135
votes

I'm creating a facetted plot to view predicted vs. actual values side by side with a plot of predicted value vs. residuals. I'll be using shiny to help explore the results of modeling efforts using different training parameters. I train the model with 85% of the data, test on the remaining 15%, and repeat this 5 times, collecting actual/predicted values each time. After calculating the residuals, my data.frame looks like this:

head(results)
       act     pred       resid
2 52.81000 52.86750 -0.05750133
3 44.46000 42.76825  1.69175252
4 54.58667 49.00482  5.58184181
5 36.23333 35.52386  0.70947731
6 53.22667 48.79429  4.43237981
7 41.72333 41.57504  0.14829173

What I want:

  • Side by side plot of pred vs. act and pred vs. resid
  • The x/y range/limits for pred vs. act to be the same, ideally from min(min(results$act), min(results$pred)) to max(max(results$act), max(results$pred))
  • The x/y range/limits for pred vs. resid not to be affected by what I do to the actual vs. predicted plot. Plotting for x over only the predicted values and y over only the residual range is fine.

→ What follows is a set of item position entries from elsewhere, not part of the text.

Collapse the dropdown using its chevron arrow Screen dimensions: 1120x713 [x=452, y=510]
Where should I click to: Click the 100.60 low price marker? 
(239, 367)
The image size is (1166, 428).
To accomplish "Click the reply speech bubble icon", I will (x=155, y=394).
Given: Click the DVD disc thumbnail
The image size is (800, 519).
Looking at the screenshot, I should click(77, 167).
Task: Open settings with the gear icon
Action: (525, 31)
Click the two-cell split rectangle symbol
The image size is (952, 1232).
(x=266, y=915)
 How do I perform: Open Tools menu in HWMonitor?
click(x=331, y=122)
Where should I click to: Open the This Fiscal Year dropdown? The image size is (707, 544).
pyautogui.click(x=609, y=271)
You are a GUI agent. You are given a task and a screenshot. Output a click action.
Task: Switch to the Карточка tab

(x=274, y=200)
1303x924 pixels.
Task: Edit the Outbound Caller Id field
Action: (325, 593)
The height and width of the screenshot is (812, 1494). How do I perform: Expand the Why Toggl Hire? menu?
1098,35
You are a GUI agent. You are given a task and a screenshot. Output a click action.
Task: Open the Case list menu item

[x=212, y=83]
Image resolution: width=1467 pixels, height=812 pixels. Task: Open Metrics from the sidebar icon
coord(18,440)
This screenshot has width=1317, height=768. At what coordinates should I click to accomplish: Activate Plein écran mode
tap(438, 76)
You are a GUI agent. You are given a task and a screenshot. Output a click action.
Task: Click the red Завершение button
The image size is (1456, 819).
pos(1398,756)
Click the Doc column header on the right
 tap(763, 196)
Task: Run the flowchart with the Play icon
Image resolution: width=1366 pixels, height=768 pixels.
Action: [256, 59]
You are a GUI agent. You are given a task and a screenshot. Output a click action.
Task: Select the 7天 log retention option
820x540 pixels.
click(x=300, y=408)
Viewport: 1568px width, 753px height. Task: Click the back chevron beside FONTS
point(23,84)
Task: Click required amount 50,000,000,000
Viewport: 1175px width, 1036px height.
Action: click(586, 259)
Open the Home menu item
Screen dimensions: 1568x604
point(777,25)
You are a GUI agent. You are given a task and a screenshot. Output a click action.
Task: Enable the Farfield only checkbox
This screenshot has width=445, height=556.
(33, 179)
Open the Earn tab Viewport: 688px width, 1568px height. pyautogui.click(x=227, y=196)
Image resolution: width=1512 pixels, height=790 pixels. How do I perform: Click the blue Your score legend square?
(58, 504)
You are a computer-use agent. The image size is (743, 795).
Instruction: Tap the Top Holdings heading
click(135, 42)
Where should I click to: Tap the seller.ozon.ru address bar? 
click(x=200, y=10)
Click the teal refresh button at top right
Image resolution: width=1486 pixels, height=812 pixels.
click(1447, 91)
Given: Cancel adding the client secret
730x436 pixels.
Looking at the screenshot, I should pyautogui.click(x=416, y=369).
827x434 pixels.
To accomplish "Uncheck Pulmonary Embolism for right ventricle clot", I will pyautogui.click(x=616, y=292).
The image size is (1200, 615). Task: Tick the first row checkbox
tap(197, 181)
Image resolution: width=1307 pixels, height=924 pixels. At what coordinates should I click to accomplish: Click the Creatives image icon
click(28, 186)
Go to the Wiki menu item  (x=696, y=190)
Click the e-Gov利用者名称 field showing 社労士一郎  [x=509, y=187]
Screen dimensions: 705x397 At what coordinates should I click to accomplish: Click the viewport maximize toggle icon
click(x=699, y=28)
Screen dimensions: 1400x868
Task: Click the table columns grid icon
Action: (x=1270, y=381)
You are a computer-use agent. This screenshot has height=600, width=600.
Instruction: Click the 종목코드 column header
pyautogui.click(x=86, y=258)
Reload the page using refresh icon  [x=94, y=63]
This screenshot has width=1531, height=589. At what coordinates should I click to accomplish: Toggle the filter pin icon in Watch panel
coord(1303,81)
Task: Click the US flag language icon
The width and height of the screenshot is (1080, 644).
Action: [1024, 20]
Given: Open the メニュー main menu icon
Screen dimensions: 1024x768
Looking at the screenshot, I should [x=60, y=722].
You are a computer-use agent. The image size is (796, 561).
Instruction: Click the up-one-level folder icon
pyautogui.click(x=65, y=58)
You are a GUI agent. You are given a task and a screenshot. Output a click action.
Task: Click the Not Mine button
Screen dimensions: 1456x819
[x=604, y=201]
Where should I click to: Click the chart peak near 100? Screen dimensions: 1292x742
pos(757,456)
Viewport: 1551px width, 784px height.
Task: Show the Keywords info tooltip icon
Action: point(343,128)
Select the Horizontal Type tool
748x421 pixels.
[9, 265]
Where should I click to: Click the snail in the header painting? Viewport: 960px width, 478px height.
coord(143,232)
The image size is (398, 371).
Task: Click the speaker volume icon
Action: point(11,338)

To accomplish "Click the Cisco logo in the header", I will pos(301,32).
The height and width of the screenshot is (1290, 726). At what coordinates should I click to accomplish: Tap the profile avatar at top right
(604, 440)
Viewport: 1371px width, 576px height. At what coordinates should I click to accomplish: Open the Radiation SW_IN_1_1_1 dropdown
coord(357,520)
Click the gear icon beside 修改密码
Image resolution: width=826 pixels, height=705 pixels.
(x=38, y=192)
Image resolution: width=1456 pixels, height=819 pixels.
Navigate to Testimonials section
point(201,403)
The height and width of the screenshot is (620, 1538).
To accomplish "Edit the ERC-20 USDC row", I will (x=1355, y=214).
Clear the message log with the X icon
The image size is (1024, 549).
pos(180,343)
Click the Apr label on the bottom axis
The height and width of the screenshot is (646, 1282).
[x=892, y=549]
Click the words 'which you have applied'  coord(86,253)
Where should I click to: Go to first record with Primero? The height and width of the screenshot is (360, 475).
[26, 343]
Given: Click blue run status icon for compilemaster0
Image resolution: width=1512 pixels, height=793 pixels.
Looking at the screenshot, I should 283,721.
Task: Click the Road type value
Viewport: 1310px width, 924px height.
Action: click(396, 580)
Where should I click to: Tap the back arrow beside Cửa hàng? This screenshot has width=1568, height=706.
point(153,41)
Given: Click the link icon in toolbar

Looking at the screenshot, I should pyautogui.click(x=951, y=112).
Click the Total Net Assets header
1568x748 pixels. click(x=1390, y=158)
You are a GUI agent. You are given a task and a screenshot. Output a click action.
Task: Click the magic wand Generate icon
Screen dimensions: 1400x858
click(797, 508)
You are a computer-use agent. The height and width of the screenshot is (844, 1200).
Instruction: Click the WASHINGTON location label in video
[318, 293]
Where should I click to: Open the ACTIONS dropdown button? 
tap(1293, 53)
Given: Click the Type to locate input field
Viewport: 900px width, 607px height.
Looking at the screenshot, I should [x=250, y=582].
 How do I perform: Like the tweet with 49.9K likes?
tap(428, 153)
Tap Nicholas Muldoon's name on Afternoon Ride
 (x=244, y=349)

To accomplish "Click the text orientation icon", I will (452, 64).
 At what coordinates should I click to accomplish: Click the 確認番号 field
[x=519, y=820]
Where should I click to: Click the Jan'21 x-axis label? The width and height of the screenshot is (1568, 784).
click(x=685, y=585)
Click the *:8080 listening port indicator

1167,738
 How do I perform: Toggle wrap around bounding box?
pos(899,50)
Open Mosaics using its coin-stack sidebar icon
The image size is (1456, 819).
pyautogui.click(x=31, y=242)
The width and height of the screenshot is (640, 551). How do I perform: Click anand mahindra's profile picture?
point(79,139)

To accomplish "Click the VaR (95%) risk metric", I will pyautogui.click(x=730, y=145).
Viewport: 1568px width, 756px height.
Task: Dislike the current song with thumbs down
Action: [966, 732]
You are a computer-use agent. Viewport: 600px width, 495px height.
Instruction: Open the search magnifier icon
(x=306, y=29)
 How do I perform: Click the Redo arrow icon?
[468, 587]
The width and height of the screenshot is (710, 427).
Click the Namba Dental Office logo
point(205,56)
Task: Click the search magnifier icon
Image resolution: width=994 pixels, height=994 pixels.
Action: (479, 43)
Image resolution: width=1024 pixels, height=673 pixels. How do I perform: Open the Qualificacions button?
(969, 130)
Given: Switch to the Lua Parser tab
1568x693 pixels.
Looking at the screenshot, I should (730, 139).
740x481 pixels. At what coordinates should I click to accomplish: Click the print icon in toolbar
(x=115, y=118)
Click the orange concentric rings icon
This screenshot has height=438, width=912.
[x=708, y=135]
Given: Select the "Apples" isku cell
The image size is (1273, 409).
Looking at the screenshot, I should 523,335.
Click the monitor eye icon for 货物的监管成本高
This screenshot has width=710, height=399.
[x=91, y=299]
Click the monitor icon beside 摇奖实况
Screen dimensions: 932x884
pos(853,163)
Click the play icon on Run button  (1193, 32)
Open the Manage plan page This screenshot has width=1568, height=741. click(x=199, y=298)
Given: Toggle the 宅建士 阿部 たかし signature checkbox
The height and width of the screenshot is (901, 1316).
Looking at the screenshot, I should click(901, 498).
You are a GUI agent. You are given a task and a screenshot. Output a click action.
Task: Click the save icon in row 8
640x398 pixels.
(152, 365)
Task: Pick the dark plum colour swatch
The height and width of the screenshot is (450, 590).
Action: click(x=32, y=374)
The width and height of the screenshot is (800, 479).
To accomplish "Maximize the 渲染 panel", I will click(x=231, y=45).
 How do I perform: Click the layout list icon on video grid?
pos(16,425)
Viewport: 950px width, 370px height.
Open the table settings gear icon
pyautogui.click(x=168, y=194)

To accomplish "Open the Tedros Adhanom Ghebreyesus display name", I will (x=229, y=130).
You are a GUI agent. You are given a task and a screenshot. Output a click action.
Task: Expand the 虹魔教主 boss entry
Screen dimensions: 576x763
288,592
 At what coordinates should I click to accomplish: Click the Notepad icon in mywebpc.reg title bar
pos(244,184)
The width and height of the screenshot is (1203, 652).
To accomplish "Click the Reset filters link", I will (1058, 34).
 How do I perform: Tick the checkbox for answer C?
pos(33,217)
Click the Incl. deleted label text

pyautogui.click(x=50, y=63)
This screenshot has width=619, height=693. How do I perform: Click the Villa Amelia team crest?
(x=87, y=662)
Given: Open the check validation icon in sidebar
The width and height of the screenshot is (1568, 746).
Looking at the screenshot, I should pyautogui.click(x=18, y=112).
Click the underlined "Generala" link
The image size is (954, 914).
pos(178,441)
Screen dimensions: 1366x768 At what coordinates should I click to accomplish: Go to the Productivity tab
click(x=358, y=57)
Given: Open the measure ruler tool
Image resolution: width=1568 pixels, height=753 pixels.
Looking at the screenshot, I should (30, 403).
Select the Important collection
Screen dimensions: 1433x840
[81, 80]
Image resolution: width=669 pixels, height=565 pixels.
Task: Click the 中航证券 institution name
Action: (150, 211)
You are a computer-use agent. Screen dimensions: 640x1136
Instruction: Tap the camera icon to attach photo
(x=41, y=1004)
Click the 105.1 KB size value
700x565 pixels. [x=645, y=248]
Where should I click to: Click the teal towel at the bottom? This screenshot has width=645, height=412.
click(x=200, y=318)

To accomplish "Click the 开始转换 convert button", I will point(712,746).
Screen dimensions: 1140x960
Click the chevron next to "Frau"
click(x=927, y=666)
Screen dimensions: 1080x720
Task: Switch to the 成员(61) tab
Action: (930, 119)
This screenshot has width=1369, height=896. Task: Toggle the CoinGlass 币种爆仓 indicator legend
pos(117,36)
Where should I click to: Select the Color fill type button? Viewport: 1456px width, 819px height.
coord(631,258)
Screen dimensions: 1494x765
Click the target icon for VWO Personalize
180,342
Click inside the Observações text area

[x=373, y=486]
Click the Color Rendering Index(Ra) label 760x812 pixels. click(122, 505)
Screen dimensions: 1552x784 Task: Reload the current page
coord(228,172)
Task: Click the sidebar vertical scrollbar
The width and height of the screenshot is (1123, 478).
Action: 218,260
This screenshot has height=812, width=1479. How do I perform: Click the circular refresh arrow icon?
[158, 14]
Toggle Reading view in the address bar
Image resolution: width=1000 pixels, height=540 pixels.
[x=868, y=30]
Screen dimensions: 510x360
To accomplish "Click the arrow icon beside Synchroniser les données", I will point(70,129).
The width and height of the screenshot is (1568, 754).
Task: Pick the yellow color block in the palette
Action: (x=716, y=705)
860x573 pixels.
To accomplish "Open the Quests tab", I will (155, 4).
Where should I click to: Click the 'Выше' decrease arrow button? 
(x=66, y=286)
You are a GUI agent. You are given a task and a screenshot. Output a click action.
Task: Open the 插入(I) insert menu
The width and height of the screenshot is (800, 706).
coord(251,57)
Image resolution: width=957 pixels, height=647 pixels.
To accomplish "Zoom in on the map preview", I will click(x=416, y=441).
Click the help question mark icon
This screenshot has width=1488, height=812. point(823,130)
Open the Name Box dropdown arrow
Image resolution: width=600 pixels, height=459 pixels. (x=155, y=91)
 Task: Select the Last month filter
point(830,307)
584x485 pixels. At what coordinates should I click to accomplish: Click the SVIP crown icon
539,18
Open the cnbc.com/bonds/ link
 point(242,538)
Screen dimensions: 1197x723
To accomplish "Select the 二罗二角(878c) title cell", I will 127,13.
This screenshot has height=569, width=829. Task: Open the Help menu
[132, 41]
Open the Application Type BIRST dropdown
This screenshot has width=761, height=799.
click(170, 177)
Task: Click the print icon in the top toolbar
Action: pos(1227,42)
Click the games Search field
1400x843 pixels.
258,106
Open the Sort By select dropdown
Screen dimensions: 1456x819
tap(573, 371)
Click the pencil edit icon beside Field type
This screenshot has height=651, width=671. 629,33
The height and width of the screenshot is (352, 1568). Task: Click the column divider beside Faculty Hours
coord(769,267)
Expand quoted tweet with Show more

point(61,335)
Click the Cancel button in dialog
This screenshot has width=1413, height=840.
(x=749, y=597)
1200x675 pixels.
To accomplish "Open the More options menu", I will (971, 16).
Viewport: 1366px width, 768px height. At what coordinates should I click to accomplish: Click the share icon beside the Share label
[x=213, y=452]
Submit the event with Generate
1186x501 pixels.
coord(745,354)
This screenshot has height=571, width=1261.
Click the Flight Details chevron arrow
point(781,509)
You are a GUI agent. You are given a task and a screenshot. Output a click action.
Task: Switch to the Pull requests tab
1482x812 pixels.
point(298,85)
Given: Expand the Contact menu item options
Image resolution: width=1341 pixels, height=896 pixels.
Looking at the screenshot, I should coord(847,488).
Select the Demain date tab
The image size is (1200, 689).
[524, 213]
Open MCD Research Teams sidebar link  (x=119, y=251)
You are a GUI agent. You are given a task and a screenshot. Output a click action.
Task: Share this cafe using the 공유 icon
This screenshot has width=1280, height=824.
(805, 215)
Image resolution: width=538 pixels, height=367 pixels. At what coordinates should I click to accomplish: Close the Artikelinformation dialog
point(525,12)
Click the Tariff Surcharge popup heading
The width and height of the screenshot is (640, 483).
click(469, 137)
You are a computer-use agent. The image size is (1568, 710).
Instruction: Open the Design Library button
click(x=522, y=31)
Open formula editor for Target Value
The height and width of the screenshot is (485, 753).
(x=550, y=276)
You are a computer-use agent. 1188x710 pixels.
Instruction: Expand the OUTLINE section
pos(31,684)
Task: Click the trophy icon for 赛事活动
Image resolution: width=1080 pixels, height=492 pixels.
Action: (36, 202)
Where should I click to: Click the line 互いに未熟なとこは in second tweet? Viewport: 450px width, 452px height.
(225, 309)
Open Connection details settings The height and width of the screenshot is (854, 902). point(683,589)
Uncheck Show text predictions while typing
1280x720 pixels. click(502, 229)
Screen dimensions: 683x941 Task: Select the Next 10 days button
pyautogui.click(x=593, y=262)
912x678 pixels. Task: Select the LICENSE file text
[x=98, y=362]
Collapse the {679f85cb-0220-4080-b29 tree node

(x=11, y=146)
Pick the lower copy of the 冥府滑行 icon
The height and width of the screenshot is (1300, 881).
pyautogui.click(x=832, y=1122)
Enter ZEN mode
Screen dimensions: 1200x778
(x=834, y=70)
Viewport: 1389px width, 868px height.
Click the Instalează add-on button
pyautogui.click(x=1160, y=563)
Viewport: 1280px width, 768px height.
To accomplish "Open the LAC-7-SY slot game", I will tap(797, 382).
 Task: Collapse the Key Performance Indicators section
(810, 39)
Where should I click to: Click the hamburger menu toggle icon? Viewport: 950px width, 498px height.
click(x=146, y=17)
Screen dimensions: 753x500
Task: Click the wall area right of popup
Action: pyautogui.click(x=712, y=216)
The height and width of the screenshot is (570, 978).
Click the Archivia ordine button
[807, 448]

In order to view both plots side by side, I melt the data:

library(reshape2)
plot <- melt(results, id.vars = "pred")

Now plot:

library(ggplot2)
p <- ggplot(plot, aes(x = pred, y = value)) + geom_point(size = 2.5) + theme_bw()
p <- p + facet_wrap(~variable, scales = "free")

print(p)

That's pretty close to what I want:

enter image description here

What I'd like is for the x and y ranges for actual vs. predicted to be the same, but I'm not sure how to specify that, and I don't need that done for the predicted vs. residual plot since the ranges are completely different.

I tried adding something like this for both scale_x_continous and scale_y_continuous:

min_xy <- min(min(plot$pred), min(plot$value))
max_xy <- max(max(plot$pred), max(plot$value))

p <- ggplot(plot, aes(x = pred, y = value)) + geom_point(size = 2.5) + theme_bw()
p <- p + facet_wrap(~variable, scales = "free")
p <- p + scale_x_continuous(limits = c(min_xy, max_xy))
p <- p + scale_y_continuous(limits = c(min_xy, max_xy))

print(p)

But that picks up the min() of the residual values.

enter image description here

One last idea I had is to store the value of the minimum act and pred variables before melting, and then add them to the melted data frame in order to dictate in which facet they appear:

head(results)
       act     pred       resid
2 52.81000 52.86750 -0.05750133
3 44.46000 42.76825  1.69175252
4 54.58667 49.00482  5.58184181
5 36.23333 35.52386  0.70947731

min_xy <- min(min(results$act), min(results$pred))
max_xy <- max(max(results$act), max(results$pred))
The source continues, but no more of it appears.